A un certo punto del suo “Fondata sulla cultura” (Einaudi, 2014, pp. 109), Gustavo Zagrebelsky spiega che la differenza paradigmatica tra chat e book è dettata dal tempo: istantaneo per la prima, durevole per il secondo.
La comunicazione è fatta di messaggi immediati , i libri invece aprono processi formativi distesi nel tempo ed è il piacere del testo a dominare. La comunicazione non ha onere di argomentazione, è più spesso un corpo a corpo, il cui principio è l’istante, mentre la cultura è un fatto di durata, non somma meccanicamente istanti isolati, ma li collega tra loro in modo sensato. Potremmo dire che la cultura è proprio il ‘senso’ che collega particolari, dettagli, situazioni altrimenti ridotti a semplici singolarità, a dettagli comunicativi.

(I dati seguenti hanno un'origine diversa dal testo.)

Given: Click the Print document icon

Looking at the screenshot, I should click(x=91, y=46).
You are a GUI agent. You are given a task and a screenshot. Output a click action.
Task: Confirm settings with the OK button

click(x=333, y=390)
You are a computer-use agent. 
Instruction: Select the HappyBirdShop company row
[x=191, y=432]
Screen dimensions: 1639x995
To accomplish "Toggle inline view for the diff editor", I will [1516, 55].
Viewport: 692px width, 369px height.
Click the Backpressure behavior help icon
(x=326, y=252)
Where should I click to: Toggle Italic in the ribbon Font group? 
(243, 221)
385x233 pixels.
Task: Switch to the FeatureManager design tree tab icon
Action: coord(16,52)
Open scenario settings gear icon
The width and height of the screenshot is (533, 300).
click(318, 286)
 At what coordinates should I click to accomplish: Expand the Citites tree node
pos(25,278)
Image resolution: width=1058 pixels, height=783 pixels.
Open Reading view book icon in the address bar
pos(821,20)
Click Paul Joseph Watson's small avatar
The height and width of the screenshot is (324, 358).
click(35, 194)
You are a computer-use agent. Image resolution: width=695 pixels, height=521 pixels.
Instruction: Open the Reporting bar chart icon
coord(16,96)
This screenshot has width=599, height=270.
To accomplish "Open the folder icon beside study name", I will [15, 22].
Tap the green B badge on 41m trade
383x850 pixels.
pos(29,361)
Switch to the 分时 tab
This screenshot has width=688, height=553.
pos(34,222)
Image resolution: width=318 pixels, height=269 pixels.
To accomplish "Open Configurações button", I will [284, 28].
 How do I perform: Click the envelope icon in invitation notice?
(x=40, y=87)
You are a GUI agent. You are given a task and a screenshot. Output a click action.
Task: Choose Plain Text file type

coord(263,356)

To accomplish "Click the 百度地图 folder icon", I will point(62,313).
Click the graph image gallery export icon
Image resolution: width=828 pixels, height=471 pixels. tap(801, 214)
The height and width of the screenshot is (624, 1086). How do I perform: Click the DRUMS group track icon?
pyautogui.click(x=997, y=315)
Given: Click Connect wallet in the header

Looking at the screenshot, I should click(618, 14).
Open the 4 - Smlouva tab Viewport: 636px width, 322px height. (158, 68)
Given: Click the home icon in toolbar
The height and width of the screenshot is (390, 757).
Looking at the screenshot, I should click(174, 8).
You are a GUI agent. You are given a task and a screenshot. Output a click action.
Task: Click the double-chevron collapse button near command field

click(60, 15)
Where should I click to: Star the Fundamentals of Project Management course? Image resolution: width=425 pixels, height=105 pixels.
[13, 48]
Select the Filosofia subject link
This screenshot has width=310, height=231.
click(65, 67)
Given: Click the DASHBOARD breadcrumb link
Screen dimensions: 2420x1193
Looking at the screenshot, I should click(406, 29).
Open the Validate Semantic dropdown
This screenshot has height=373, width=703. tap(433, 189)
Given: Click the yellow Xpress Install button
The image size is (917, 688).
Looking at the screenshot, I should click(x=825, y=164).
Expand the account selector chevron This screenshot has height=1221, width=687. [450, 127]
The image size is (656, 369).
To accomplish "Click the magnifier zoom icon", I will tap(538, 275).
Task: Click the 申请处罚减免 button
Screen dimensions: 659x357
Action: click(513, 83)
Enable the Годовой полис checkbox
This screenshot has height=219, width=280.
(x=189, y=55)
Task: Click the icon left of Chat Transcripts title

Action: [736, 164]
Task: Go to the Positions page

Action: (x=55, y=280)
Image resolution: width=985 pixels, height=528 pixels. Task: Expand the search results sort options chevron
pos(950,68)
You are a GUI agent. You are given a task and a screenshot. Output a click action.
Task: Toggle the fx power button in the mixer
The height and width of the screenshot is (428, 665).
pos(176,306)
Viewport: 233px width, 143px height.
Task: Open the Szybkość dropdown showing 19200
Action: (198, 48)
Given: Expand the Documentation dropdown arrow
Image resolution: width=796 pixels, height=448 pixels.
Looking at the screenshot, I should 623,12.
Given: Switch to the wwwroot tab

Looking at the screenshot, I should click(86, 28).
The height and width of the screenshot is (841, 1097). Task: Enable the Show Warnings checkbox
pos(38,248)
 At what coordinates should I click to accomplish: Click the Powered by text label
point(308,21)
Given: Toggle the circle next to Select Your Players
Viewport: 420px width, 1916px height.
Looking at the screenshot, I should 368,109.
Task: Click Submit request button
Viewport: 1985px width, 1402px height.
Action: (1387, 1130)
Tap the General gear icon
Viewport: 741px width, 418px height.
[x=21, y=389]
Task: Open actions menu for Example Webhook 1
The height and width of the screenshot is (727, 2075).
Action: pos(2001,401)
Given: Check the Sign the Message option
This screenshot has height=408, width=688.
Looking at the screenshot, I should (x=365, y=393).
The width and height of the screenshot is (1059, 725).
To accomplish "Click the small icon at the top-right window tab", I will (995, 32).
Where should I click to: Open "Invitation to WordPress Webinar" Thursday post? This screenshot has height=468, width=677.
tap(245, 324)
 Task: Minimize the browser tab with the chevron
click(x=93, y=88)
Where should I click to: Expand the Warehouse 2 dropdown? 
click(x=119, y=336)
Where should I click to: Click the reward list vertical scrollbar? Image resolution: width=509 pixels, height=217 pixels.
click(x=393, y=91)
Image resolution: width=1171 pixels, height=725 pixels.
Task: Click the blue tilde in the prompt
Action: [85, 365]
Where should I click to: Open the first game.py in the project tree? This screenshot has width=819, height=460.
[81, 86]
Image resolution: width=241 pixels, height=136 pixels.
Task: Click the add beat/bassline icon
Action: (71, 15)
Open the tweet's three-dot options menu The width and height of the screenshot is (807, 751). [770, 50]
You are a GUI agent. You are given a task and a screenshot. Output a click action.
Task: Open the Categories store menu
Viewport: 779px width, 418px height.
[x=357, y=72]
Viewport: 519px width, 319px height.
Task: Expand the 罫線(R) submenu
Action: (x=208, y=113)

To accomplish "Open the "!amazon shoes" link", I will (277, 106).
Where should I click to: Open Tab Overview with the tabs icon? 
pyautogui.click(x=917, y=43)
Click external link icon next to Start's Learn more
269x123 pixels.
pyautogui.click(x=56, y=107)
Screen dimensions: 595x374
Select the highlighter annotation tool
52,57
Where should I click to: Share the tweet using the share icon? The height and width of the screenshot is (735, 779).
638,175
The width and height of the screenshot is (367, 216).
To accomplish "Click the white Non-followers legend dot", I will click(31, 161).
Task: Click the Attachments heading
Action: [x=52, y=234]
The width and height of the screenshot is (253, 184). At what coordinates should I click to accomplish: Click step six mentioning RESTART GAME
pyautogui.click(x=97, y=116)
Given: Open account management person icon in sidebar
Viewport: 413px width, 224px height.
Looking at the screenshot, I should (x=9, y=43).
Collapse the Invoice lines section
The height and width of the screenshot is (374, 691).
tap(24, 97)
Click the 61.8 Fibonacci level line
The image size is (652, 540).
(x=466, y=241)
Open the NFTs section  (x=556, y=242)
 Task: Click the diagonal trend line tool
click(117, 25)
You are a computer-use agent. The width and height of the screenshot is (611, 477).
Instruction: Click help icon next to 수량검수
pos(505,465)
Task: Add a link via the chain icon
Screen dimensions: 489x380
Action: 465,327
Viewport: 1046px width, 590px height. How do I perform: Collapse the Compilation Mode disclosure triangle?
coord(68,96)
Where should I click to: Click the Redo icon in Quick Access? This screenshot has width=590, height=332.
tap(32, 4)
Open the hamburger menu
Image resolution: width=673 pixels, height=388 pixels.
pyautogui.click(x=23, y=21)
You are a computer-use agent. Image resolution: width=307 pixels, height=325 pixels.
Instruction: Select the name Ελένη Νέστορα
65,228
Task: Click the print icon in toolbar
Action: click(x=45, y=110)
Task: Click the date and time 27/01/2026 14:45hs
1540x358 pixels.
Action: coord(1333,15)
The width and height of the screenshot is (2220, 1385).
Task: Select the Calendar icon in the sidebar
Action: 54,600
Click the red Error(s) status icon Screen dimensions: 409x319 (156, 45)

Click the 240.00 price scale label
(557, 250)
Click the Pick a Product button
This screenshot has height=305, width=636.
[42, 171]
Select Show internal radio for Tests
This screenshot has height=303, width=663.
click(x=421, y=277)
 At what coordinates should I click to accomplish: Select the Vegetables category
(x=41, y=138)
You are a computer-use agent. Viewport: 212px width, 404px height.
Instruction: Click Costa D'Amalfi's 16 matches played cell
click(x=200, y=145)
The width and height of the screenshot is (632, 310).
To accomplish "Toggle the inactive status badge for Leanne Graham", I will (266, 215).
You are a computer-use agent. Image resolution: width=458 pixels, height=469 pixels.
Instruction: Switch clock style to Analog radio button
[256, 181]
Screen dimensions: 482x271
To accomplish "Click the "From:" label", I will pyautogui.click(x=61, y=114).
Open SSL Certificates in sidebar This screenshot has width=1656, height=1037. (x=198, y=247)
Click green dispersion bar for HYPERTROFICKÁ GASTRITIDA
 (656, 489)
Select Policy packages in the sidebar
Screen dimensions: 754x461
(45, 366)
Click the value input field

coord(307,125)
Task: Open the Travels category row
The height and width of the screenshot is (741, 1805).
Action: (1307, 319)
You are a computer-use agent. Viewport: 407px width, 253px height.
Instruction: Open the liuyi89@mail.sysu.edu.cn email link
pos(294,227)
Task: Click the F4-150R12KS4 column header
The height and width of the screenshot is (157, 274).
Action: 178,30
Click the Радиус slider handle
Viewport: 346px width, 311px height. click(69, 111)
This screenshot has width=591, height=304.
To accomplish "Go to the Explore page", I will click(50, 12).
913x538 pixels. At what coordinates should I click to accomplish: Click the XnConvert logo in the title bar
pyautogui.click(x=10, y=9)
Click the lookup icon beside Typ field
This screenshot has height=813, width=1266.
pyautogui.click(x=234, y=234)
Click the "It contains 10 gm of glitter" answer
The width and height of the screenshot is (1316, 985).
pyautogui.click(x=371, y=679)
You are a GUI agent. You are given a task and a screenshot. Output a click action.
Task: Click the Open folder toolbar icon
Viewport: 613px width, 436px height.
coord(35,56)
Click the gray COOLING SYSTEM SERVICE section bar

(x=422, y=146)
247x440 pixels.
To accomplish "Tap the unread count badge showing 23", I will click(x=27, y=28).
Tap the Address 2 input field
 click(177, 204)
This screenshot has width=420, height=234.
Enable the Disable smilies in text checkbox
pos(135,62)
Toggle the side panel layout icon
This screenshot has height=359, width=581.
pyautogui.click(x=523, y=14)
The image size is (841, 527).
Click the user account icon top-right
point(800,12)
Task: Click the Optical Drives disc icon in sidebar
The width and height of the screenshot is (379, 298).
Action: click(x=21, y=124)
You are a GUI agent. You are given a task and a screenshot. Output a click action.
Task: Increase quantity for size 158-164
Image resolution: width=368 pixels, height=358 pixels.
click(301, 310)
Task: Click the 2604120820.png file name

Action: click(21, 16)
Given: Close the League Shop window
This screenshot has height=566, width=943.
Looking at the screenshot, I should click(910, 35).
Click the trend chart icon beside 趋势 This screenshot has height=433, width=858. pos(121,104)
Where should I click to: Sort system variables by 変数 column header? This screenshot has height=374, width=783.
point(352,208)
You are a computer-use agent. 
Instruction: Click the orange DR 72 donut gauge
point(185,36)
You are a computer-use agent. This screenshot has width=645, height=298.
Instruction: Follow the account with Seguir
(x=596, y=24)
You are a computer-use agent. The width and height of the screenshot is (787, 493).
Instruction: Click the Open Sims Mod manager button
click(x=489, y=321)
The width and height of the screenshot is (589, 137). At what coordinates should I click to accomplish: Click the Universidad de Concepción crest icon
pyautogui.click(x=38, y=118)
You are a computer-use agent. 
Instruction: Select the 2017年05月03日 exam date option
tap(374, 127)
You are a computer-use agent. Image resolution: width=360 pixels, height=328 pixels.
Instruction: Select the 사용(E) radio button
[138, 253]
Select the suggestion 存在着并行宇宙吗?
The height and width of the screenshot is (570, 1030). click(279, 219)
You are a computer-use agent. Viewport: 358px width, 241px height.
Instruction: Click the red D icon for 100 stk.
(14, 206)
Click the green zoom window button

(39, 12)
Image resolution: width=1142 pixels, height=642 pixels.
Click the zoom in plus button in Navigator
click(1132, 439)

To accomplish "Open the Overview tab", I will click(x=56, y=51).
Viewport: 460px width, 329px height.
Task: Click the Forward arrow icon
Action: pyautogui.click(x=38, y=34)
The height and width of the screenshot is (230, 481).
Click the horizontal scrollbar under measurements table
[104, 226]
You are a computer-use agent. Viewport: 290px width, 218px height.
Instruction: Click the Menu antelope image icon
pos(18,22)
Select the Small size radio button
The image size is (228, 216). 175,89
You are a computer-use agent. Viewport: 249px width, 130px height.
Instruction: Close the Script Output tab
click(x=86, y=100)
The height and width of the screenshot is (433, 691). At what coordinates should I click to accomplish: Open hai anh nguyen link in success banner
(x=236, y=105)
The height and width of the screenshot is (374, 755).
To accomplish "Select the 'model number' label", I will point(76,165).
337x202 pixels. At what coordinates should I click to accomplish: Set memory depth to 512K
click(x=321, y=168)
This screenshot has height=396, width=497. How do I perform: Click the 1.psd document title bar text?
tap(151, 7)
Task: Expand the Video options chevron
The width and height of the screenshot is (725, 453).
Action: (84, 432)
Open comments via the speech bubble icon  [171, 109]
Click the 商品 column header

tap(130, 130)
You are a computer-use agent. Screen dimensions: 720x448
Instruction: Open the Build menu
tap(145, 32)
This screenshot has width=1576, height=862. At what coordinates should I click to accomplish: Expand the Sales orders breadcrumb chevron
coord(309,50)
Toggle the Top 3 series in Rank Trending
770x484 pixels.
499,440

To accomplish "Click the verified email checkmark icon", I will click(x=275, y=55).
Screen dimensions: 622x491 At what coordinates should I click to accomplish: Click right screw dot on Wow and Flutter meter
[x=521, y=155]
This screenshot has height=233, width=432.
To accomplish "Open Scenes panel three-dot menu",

Questo è il paradigma. Ovviamente, dice Zagrebelsky, non si tratta di contrapporre chat (comunicazione) e book (formazione, cultura), anche perché oggi molta formazione passa per la chat, il dialogo istantaneo in rete, la messaggistica rapida, il corpo-a-corpo comunicativo. Ed era stato così anche in passato, persino nell’antichità: cosa sono i dialoghi di Platone se non cultura e formazione in una forma specifica rispetto al testo in generale? Il punto non è rigettare il valore della comunicazione (che oggi è cultura), ma di non confondere le due cose: nessun comportamento comunicativo potrebbe sostituire in toto il senso della cultura, nessun istante, per quanto illuminante, potrebbe mai surrogare del tutto la ‘durata’ della formazione, l’articolazione della cultura, la complessità del libro, ossia di un testo che dà persino un piacere.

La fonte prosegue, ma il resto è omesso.